KOMPAS.com - Pandemi Covid-19 mengharuskan orangtua menjalani beragam peran dalam satu waktu.
Menyelesaikan tugas rumah tangga, menyelesaikan pekerjaan kantor selama work from home, ditambah harus mendampingi anak belajar dari rumah, kerap menjadi rutinitas baru para orangtua.
Banyaknya peran yang dilakukan, bila diikuti ekspektasi tinggi untuk mencapai yang terbaik dalam segala hal, amat berpotensi memicu stres dari dalam diri.
Psikolog Tara de Thouars mengatakan, di kondisi banyaknya peran yang harus dilakukan selama di rumah, ekspektasi work-life balance sesungguhnya sulit untuk dicapai.
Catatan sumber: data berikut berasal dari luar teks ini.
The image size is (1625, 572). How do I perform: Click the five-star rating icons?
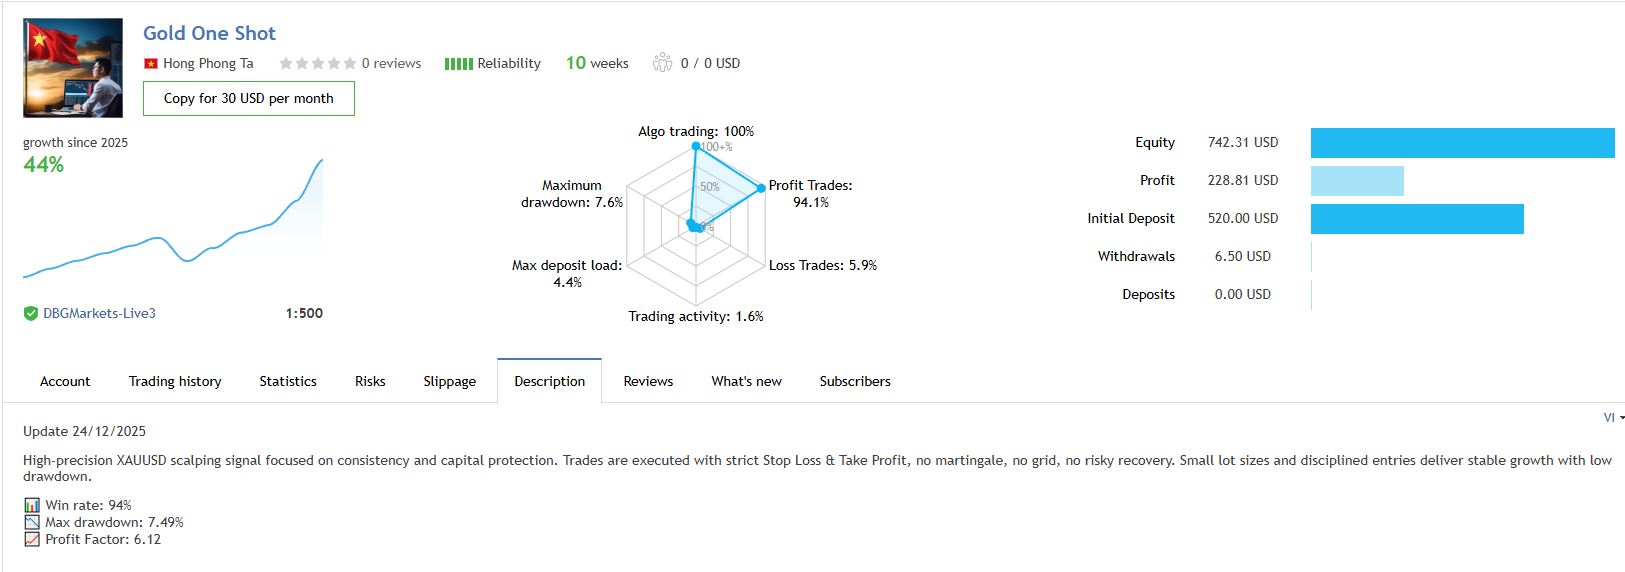317,63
"Saat ini yang berlaku adalah work-life integration," paparnya dalam Webinar: Trik eAZy WFH Sambil Menjadi Guru Bagi Anak di Rumah yang dipersembahkan oleh Allianz Indonesia, Kamis (24/9/2020).
Berbeda dengan work-life balance yang membedakan antara pekerjaan dan kehidupan rumah, dalam work-life integration semua disinergikan, antara pekerjaan kantor, kehidupan rumah tangga, kesehatan sehingga semua selaras.
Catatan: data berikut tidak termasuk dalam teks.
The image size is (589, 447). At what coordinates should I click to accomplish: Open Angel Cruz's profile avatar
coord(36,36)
Saat menyinergikan sejumlah aktivitas seperti bekerja dan menemani anak belajar, menurunkan ekspektasi perlu dilakukan.
Saat orangtua "dikelilingi" ekspektasi, jelas Tara, semisal ekspektasi rumah tetap rapi, ekspektasi pekerjaan kantor bisa selesai tepat waktu, ekspektasi anak mengikuti pelajaran dengan baik dalam satu waktu, risiko stres sangat mudah timbul apabila ekspektasi tersebut tidak tercapai.
Ekspektasi tersebut, lanjut dia, berhubungan dengan munculnya rasa takut bila tak tercapai. "Ketakutan enggak bisa jadi ibu yang baik, tak bisa mencapai target pekerjaan," papar Tara.
Sehingga, saat orangtua marah karena anak lambat mengerjakan tugas, masalahnya bisa jadi bukan pada diri anak. Prilaku anak hanya menjadi pemicu, namun masalah utamanya adalah "rasa takut" tak tercapainya ekspektasi.
"Dalam situasi ini orangtua cenderung fight (marah-marah) dalam menghadapi anak. karena kita melihat diri kita sebagai sosok yang dominan, berbeda saat kita menghadapi atasan," ujarnya.
Untuk itu, selain mengurangi ekspektasi, orangtua perlu mengenali tanda-tanda awal stres. Mengenali dan mengakui stres dapat membuat seseorang lebih mampu mengelola emosi yang keluar.
Berikut sejumlah tanda-tanda saat alami stres:
Mindful, langkah redakan stres
Saat tanda tersebut terjadi, atau saat emosi negatif mulai muncul, Tara menyarankan sejenak keluar dari situasi sesaat dan melakukan teknik grounding dan mindful.
Ini bertujuan agar "learning brain" menjadi aktif, sehingga orangtua mampu mengeluarkan respon berupa kata-kata dan tindakan yang tepat.
"Biar otak mengolahnya dulu di learning brain sehingga bisa mengeluarkan respon yang tepat," kata Tara.
Caranya, duduk dan pejamkan mata. Lalu, ambil nafas dalam dan buang perlahan. Fungsikan indera dengan mendengar sekeliling, merasakan hangatnya hembusan nafas.
Rasakan situasi saat ini, bayangkan apa yang paling ditakutkan seperti anak sulit belajar, pekerjaan kantor tidak selesai, tanpa menilai atau bereaksi. Biarkan semua datang dan pergi di pikiran.
Lalu, yakinkanlah bahwa semua baik-baik saja, semua hanya ada dalam pikiran. Seraya terus mengambil nafas dalam dan membuangnya perlahan selama sekitar 5 menit.
Dengan begitu, diharapkan kata-kata atau tindakan yang keluar dapat menjadi lebih positif.
Setelah itu, selesaikan satu per satu sesuai skala prioritas. Singkirkan pikiran negatif terlebih dahulu, fokus pada apa yang sedang dikerjakan (menemani anak belajar), tunda atau delegasikan hal-hal yang bisa dikerjakan nanti (seperti beres-beres rumah) dan lupakan hal yang tidak penting untuk dilakukan pada hari itu.
Perilaku mindful dapat diterapkan dalam kehidupan sehari-hari guna mengurangi stres, seperti selesaikan satu per satu pekerjaan, singkirkan pikiran negatif, ambil jeda 5 menit untuk melakukan teknik pernafasan tadi, lalu apresiasi diri saat pekerjaan selesai.